#### LISTED RECORDS
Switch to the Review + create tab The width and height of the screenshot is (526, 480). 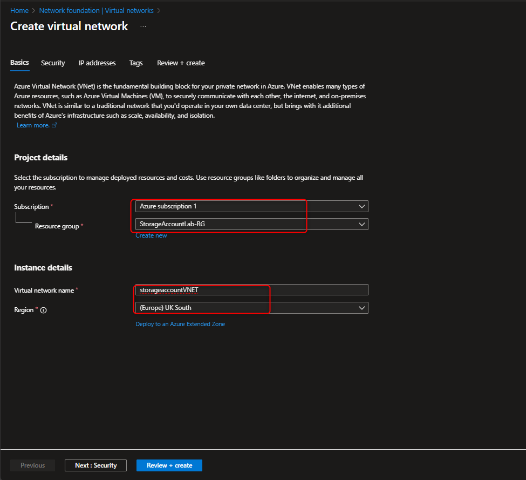click(x=180, y=63)
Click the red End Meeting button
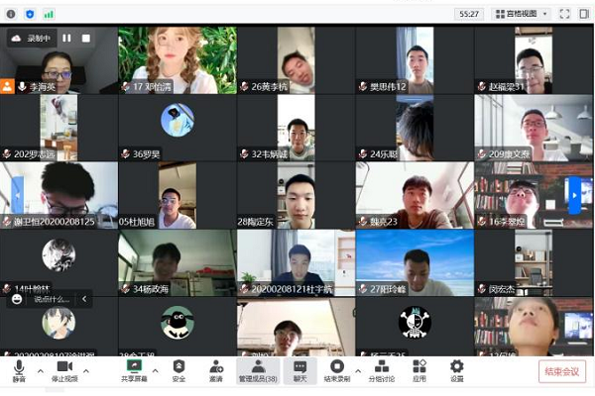The width and height of the screenshot is (595, 396). click(x=563, y=370)
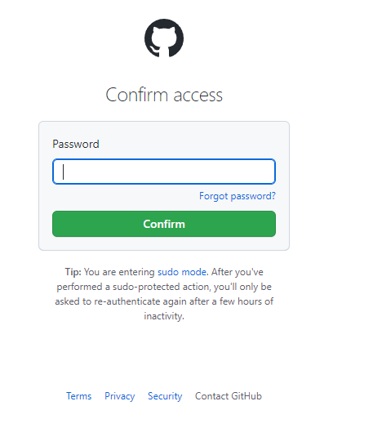Click the bold Tip: text
The width and height of the screenshot is (373, 437).
pyautogui.click(x=73, y=272)
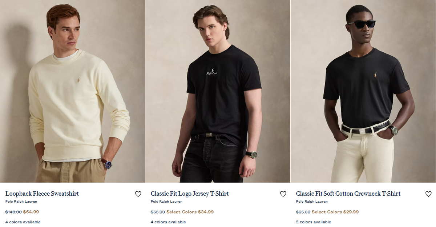Favorite the Loopback Fleece Sweatshirt with heart icon

coord(138,194)
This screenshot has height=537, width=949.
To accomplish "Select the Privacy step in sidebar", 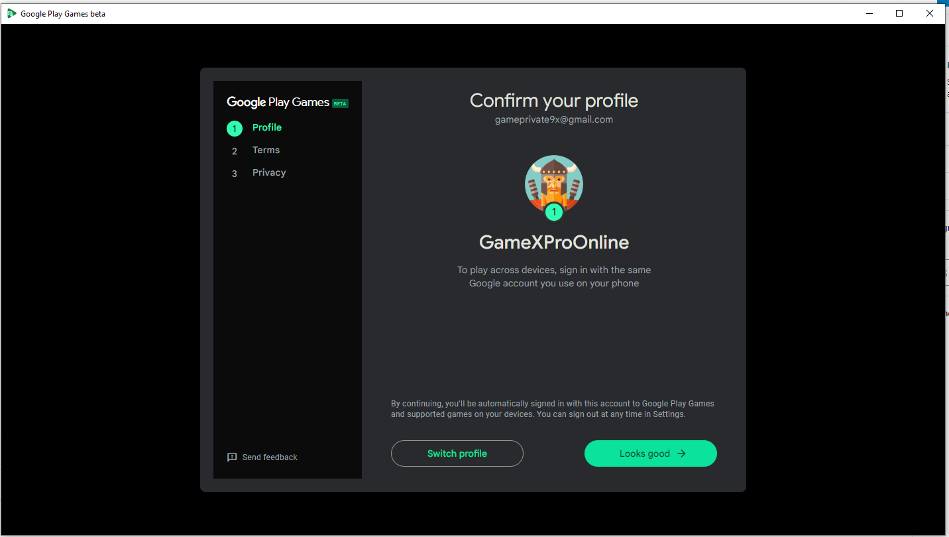I will pyautogui.click(x=269, y=172).
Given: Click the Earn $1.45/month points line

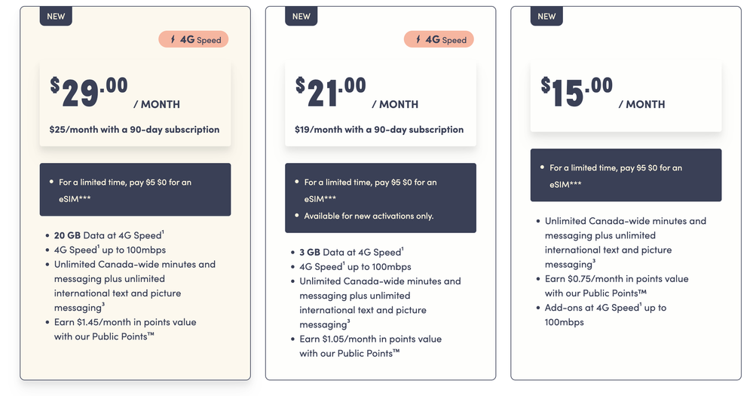Looking at the screenshot, I should [125, 329].
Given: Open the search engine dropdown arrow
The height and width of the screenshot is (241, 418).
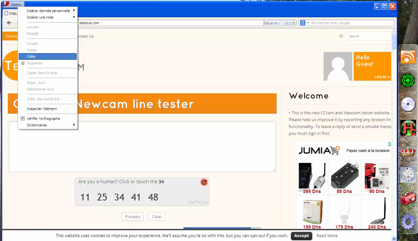Looking at the screenshot, I should point(308,23).
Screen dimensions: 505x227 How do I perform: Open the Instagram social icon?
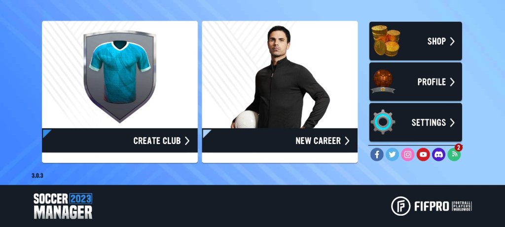pos(408,154)
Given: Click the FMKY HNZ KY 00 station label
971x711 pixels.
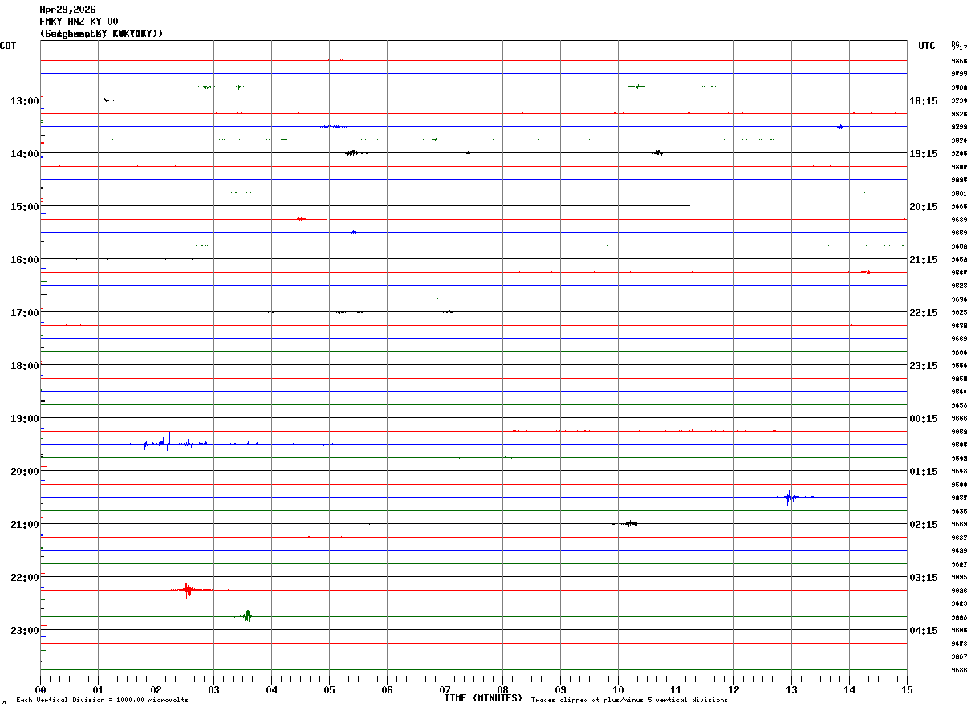Looking at the screenshot, I should (x=79, y=22).
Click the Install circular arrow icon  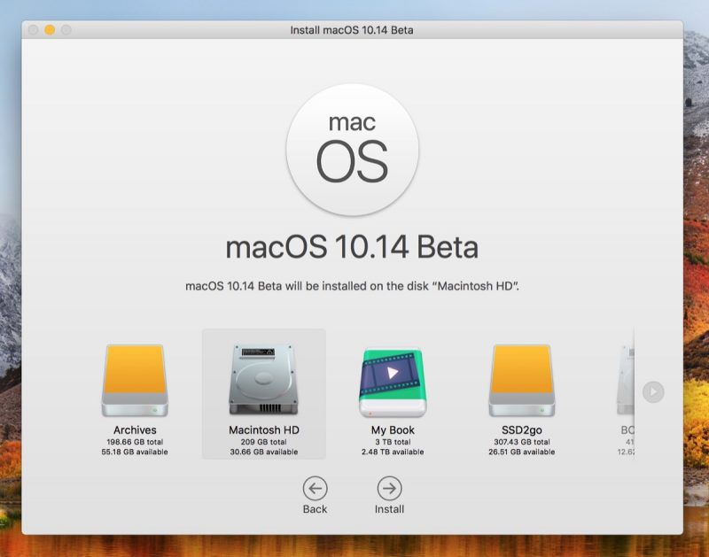coord(390,486)
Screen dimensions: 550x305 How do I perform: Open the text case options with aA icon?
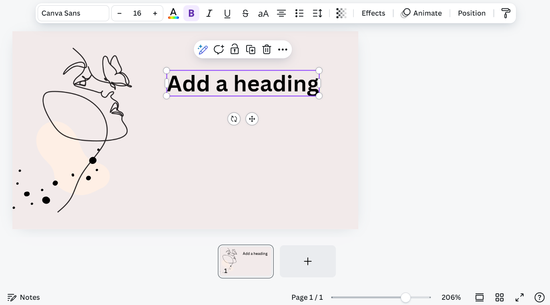[263, 13]
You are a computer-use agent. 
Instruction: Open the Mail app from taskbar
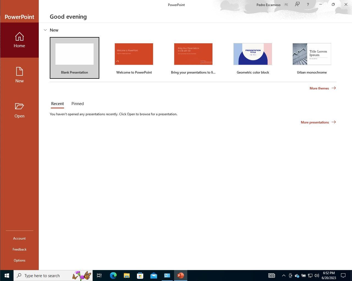tap(153, 276)
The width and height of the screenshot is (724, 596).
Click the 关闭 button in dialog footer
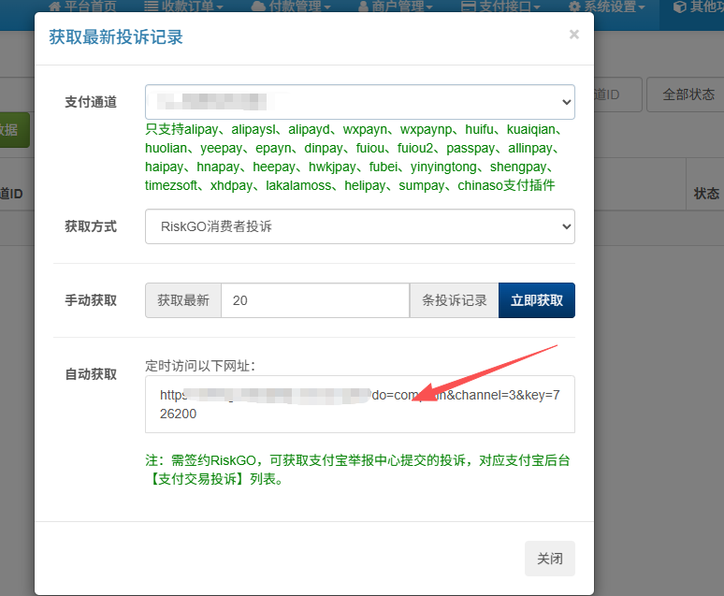[x=549, y=559]
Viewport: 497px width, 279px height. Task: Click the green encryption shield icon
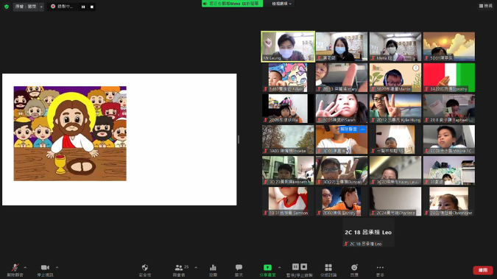point(7,7)
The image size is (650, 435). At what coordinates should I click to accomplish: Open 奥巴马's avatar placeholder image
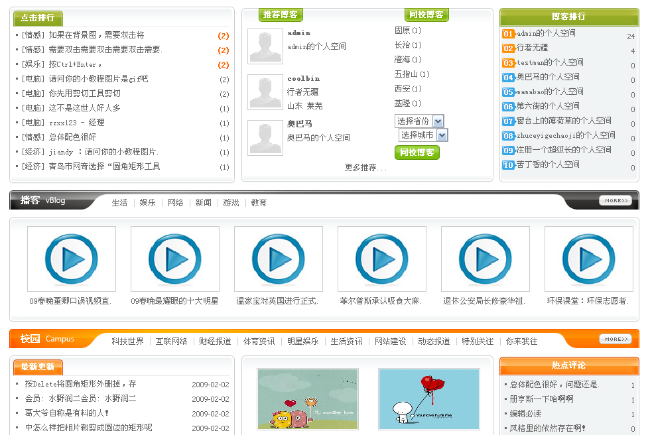tap(265, 138)
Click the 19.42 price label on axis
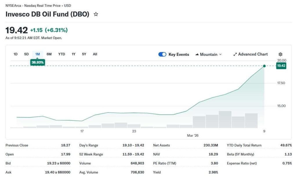 click(281, 66)
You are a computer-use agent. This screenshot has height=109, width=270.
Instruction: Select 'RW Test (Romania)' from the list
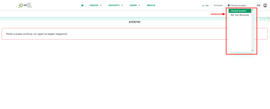[x=240, y=15]
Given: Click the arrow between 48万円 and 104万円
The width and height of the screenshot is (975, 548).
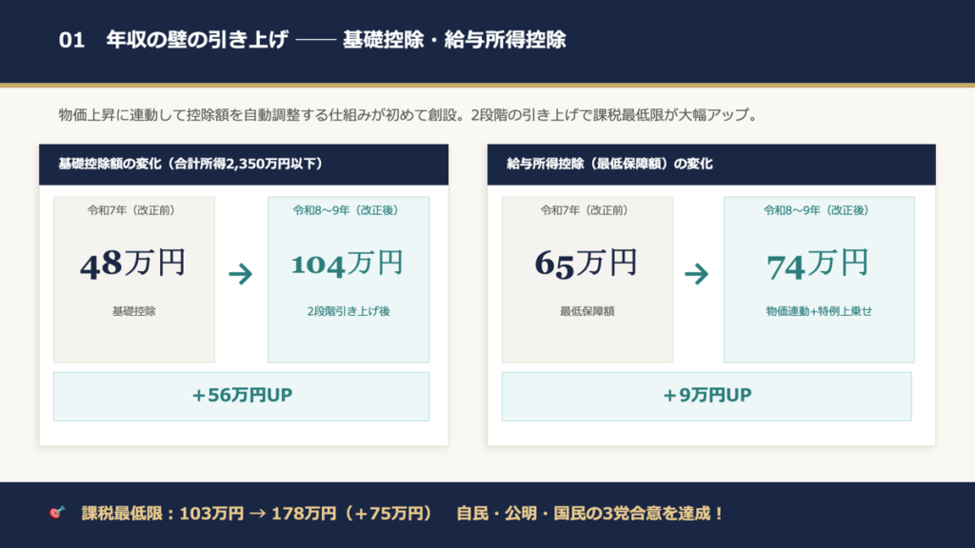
########
_WHAT IS BEING ASKED_
Reproduce exactly, without any picture, the lines from the one bearing "The image size" to the last line of the records above.

_SOLUTION FOR THIS TASK_
The image size is (650, 435). At what coordinates should I click to accomplish: Open 奥巴马's avatar placeholder image
tap(265, 138)
Click the 19.42 price label on axis
 click(281, 66)
You are a computer-use agent. This screenshot has height=109, width=270.
Instruction: Select 'RW Test (Romania)' from the list
[x=240, y=15]
Given: Click the arrow between 48万円 and 104万円
The width and height of the screenshot is (975, 548).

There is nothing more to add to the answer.